Paralelamente a su desarrollo de las lámparas de arco, Weston también comenzó a trabajar en las de incandescencia. Y gracias a la combinación de conocimientos de química, electricidad e ingeniería mecánica consiguió un filamento sintético mucho más duradero, capaz de soportar más de 2.000 horas de funcionamiento frente a las apenas cien que resistían los existentes entonces, elaborados con fibras naturales. En 1882 obtenía la patente para su filamento del filamento de wolframio. Durante este periodo de dedicación a los sistemas lumínicos, Weston obtuvo patentes para nuevos y mejores sistemas de sellado de las bombillas y para otros muchos inventos e innovaciones en el ámbito de la iluminación.
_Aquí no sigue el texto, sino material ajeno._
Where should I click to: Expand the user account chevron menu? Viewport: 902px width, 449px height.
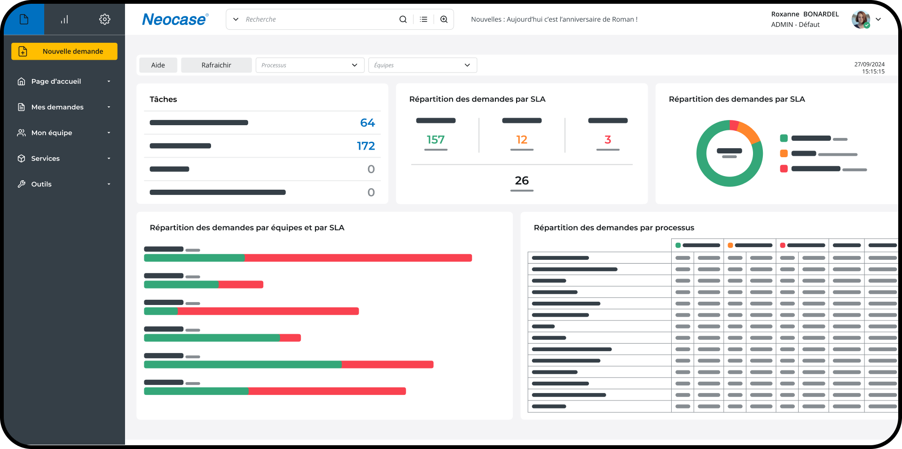(x=878, y=19)
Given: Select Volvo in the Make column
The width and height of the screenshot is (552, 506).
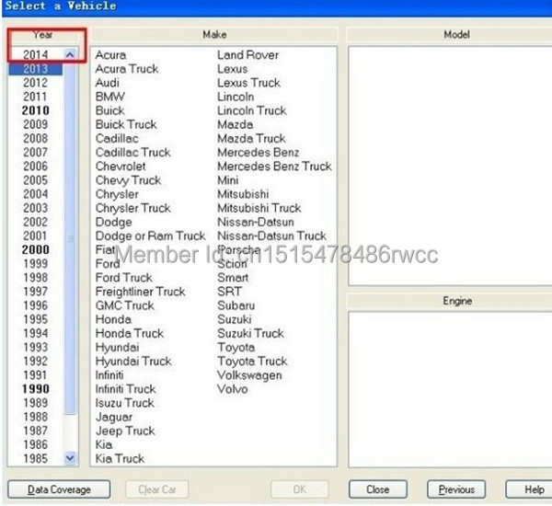Looking at the screenshot, I should coord(233,389).
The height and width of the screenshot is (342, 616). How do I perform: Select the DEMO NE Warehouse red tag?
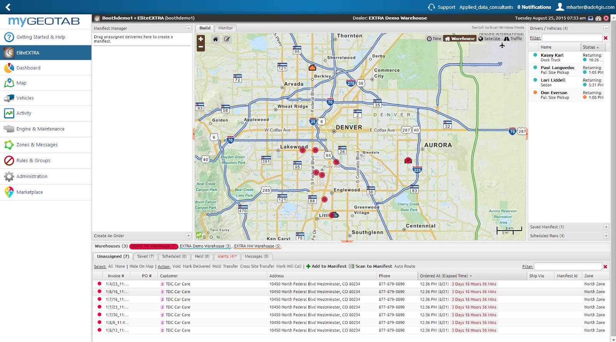[x=153, y=246]
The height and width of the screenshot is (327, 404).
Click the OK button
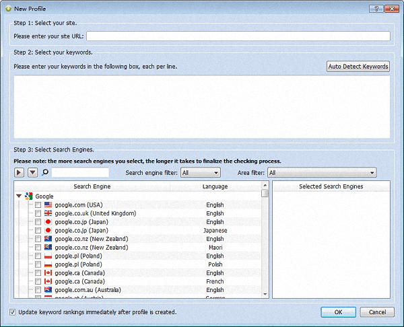pos(338,312)
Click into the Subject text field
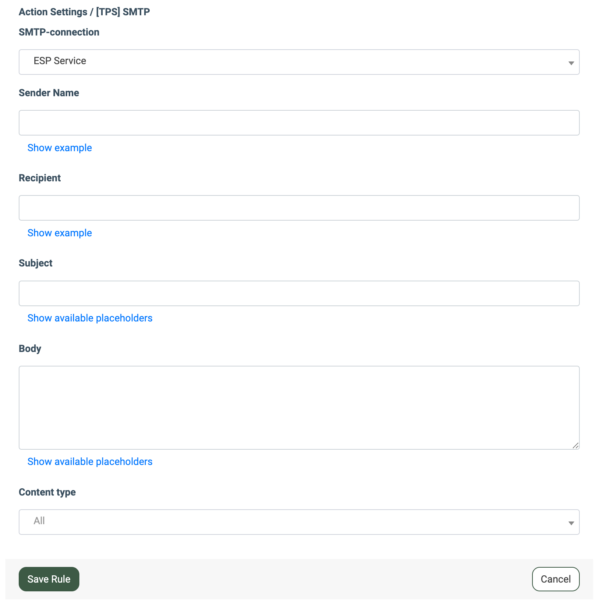 click(299, 293)
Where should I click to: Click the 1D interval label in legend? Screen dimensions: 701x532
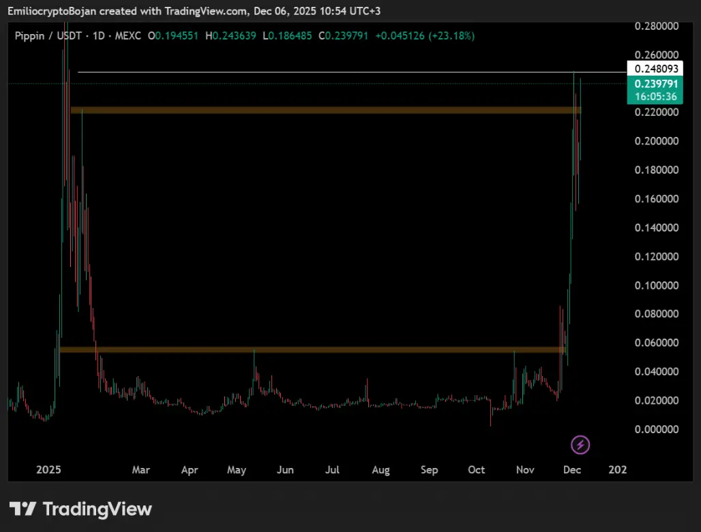[x=98, y=35]
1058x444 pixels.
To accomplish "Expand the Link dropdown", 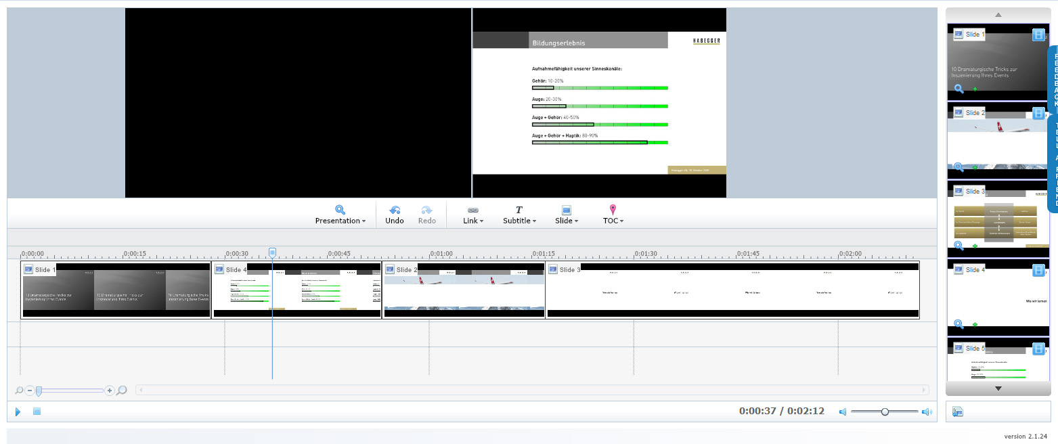I will point(473,215).
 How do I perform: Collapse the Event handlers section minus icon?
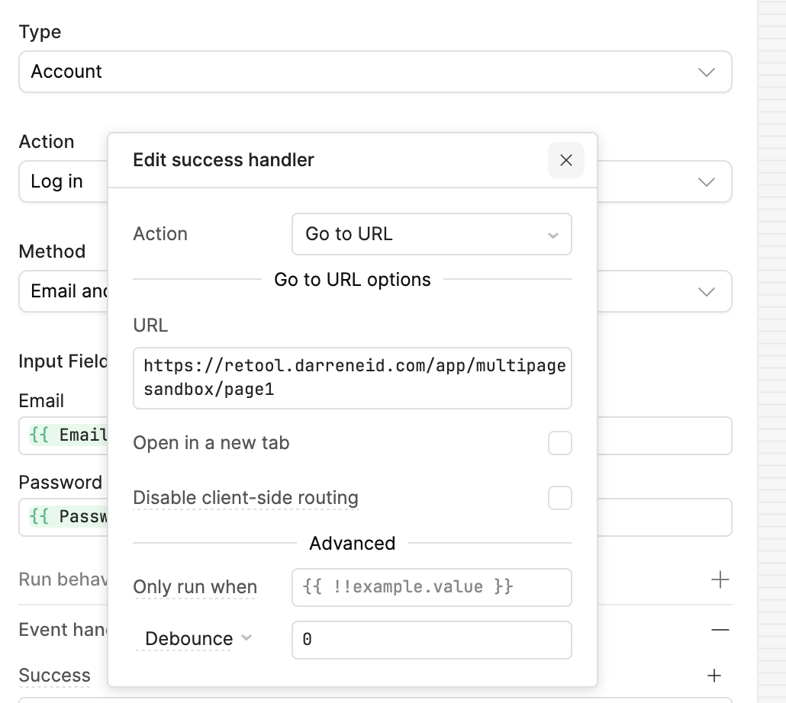720,630
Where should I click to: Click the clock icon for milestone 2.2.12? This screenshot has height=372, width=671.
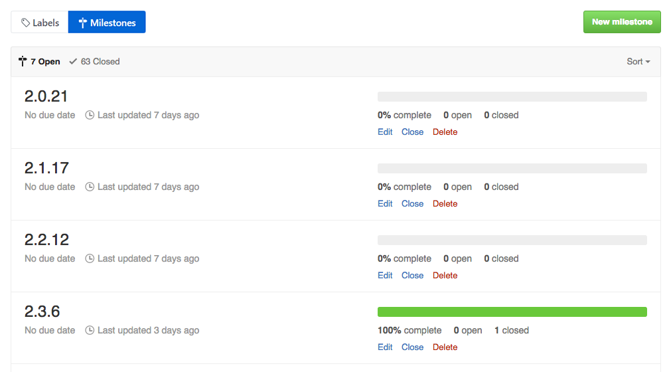coord(90,258)
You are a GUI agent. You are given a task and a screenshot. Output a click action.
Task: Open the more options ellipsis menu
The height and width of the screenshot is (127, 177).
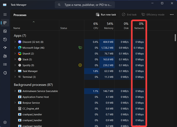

Sin embargo, a pesar de todos sus logros y éxitos, y posiblemente porque no confiaba en que su probada competencia pudiese rivalizar en la arena de los medios de comunicación con el carisma y la 'magia' de Edison -el Mago de Menlo Park y fundador de la Edison Electric Company-, en 1886 y ya con más de 180 patentes registradas a su nombre, Weston daba un nuevo giro a su carrera profesional y volcaba su interés en el desarrollo de equipos de medida de la corriente eléctrica. Una necesidad que había detectado en sus tiempos en la industria de la galvanoplastia y que ya entonces había comenzado a investigar. Así, en 1887 creaba la Weston Electrical instrument Company, dedicada a la fabricación y comercialización de estos equipos. Un año más tarde, en 1888, desarrollaba el primer imán permanente y dos nuevas aleaciones especialmente apropiadas para las mediciones eléctricas. Y también en 1888 inventaba el equipo al que se iba a asociar su apellido en la posteridad, un instrumento portátil y que permitía una lectura directa de gran precisión de la corriente eléctrica –y del que son descendientes directos los modernos voltímetros, amperímetros, polímetros, etc.-. 

Y apenas cinco años después, en 1893 inventaba la pila Weston; una pila electroquímica húmeda de cadmio saturado y a cuyos derechos de patente decidía renunciar, permitiendo que cualquiera pudiese fabricarla; poco antes de que la misma fuese escogida por el National Bureau de medidas como estándar universal para la fuerza electromotriz. Todo ello mientras su compañía no dejaba de producir sus mundialmente reconocidos instrumentos de medida; a los que se sumaron transformadores, transductores, etc.

En 1923 Edward Weston, tras toda una vida en Estados Unidos, adquiría la ciudadanía estadounidense. Y en 1930 se convertía en el principal impulsor para la fundación del Instituto Tecnológico de N.J. Finalmente, en 1932, Edward Weston recibía la Medalla Lamme, el equivalente al Nobel de ingeniería.

Antes de eso, en 1928, un Edward Weston ya casi octogenario y colaborando con su hijo Edward Faraday –al que bautizó así por su admiración hacia el físico británico- recuperaba su afición de juventud por la fotografía y comenzaba a trabajar en el desarrollo de fotómetros fotográficos basados en la célula fotoeléctrica de selenio Weston que él mismo había inventado. Fruto de ello, en 1931, Edward Faraday solicitaba la patente del primer fotómetro Weston, la última gran contribución de su padre y de los que entre 1932 y 1967 se fabricaron hasta 36 modelos distintos que cubrían las necesidades tanto de profesionales como de aficionados; y que serían vendidos y reconocidos en todo el mundo.

Edward Weston fallecía en 1936, con más de 300 patentes a sus espaldas.